Tuesday, March 31, 2015


After late winter in Mongolia (30s) and early spring in China (60s), I arrived in Kota Kinabalu (KK), Malaysia, in the state of Sabah on the northwest coast of Borneo, to temperatures in the humid 90s. 

Checking in, I discovered that EARCOS had upgraded keynote speakers to luxurious suites - mine had a view over coconut trees of the marina and the bay! It felt as if I'd landed in paradise.

The resort complex includes two large hotels connected by a boardwalk, dotted with swimming pools, tropical gardens and flowering plants. Enormous breakfast buffets tantalized with platters of fresh papaya, pineapple, watermelon and pomelo, Malay and Indian curries, Chinese dim sum and Korean kimchi, as well as the usual Western options of cereal, eggs, and breads - everything imaginable except pork, in deference to Muslim citizens who comprise more than 60% of the population.

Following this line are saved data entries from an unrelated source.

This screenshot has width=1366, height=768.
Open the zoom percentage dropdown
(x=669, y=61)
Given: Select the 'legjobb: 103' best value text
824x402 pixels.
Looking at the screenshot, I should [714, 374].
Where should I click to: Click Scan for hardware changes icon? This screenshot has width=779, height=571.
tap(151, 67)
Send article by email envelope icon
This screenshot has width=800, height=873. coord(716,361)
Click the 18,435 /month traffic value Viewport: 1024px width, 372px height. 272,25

I presented a keynote, "Mirrors & Lenses: Exploring Racial and Cultural Identity," sharing my story as a "3rd culture kid" (TCK) growing up in Korea, interspersed with some of the latest findings I've gleaned from neuroscience on the formation of racial identity and unconscious bias.

Some 1200 teacher delegates attended the conference from 116 English-speaking international schools in 15 countries: Cambodia, China, Fiji, India, Indonesia, Japan, Laos, Malaysia, Mongolia, Myanmar, Philippines, Singapore, South Korea, Taiwan, Thailand and Vietnam. 

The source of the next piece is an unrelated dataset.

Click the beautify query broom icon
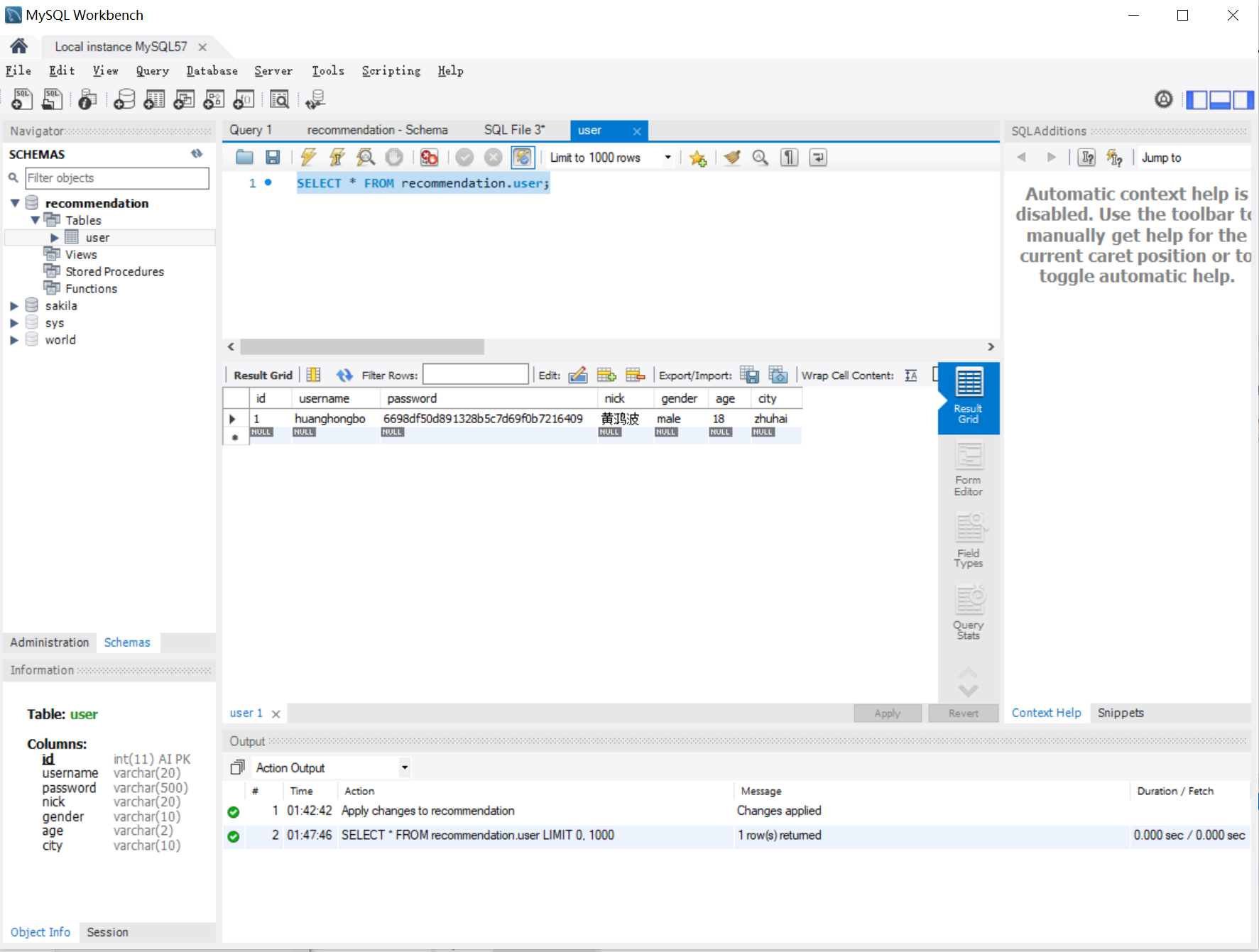This screenshot has width=1259, height=952. (732, 158)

It was great to reconnect with teacher and librarian friends I'd made on previous author visits to Seoul Foreign School (my alma mater), Shanghai American School and Brent International School in the Philippines, to make new friends - what fascinating stories these teachers have! - and to have exciting conversations about the possibility of author visits to other schools. I also got to catch up with Peaks Island neighbor and author Laima Sruoginis, who's spent the last two years teaching high school English at the American International School of Hong Kong.

Teachers enjoyed taking photos with the visiting author to show to their students.

The conference schedule was packed, so I didn't get a chance to discover the wonders of Sabah, from Mount Kinabalu to tropical rain forests to snorkeling off islands, but a group of us did get to downtown KK for dinner and souvenir shopping: painted masks, sarongs, batik, percussion instruments, and other beautiful crafts.

L to R: With new teacher friends Holly Blair (art teacher in Hong Kong, orig. from Canada); Paulina Cuevas (counselor in China, orig. from Chile); Florence Flesche (5th grade teacher in Hong Kong, orig. from Hong Kong and California).

Browsing with Holly (center) and Lukas Berredo (gender identity advocate & educator in China, orig. from Brazil).

 This area of downtown Kota Kinabalu, selling clothing, souvenirs and food, is called the "Filipino Market."

Laima with pineapple fried rice, at a Thai restaurant on the harbor.

On the last day, there was time for pina coladas by the pool bar and a sunset over the bay, before the closing reception.

L to R: Susan Keller-Mathers and Heather Maldonado of SUNY Buffalo State 
(offered course credit for conference hours, sponsor of my keynote); Paulina 

What a wonderful close to a spectacular trip!